Our Friend Joe: The Joe Fortes Story
Review By John Belshaw
November 4, 2013
BC Studies no. 176 Winter 2012-2013 | p. 172-4
As one Daily Province journalist put it in 1916, “to write an article about English Bay without referring to Joe Fortes, would be like Hamlet without the Prince” (118). For nearly forty years the legendary lifeguard and erstwhile swimming instructor was a fixture in the West End. His funeral was an enormous public event and his legacy is recalled in a memorial at Alexandra Park, in the name of a Vancouver Public Library branch, and likewise in that of a downtown restaurant. Few politicians of the era were similarly treated. This new biography sheds light on why Seraphim “Joe” Fortes is so deeply etched into the narrative of early Vancouver.
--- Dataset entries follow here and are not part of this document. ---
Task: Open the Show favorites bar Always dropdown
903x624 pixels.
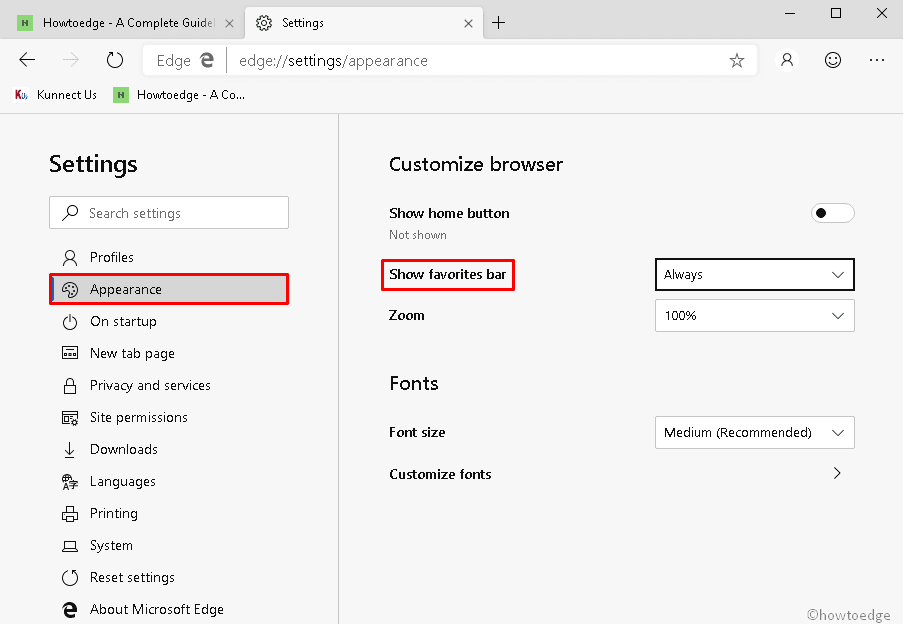Action: pos(754,274)
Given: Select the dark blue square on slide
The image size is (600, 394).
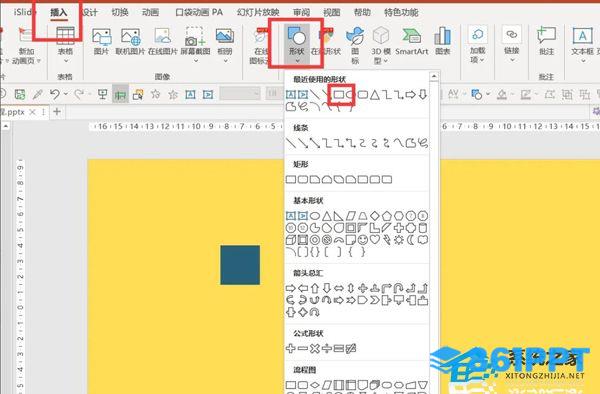Looking at the screenshot, I should (x=240, y=265).
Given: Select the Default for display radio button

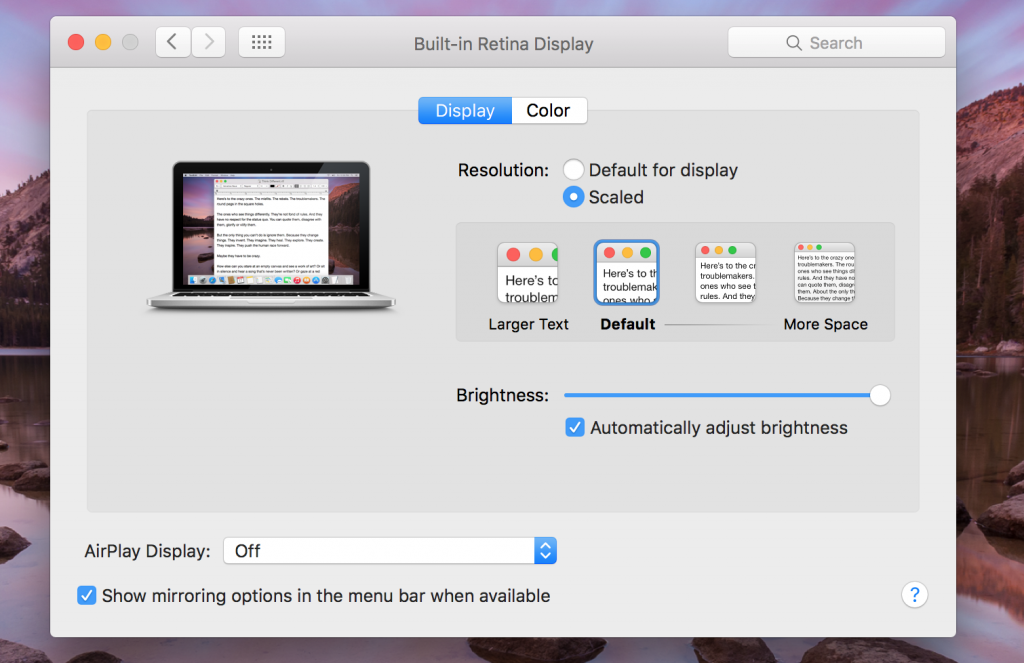Looking at the screenshot, I should coord(573,169).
What we know of Fortes is circumscribed. He served drinks in a Gastown saloon (another job that put him in the open) and lived in a tiny tent/cottage on English Bay (which afforded little privacy). His front yard was the beach, a public space. His size, colour, and reputation made him stand out wherever he went. But his personal relationships, his relationship with his family in the West Indies, his place and date of birth, his beliefs, even the pronunciation of his last name – was it For-tez or Fortz? – are uncertain. In Our Friend Joe phrases like “it is safe to assume” recur throughout. We know a little about Fortes and it is safe to assume from those details that he, for example, attended Mass (as a good Catholic should), followed the tragedy of the Titanic with interest (as a lifeguard ought), or had friends to help him move house (as a bartender might). In other words, mysteries remain.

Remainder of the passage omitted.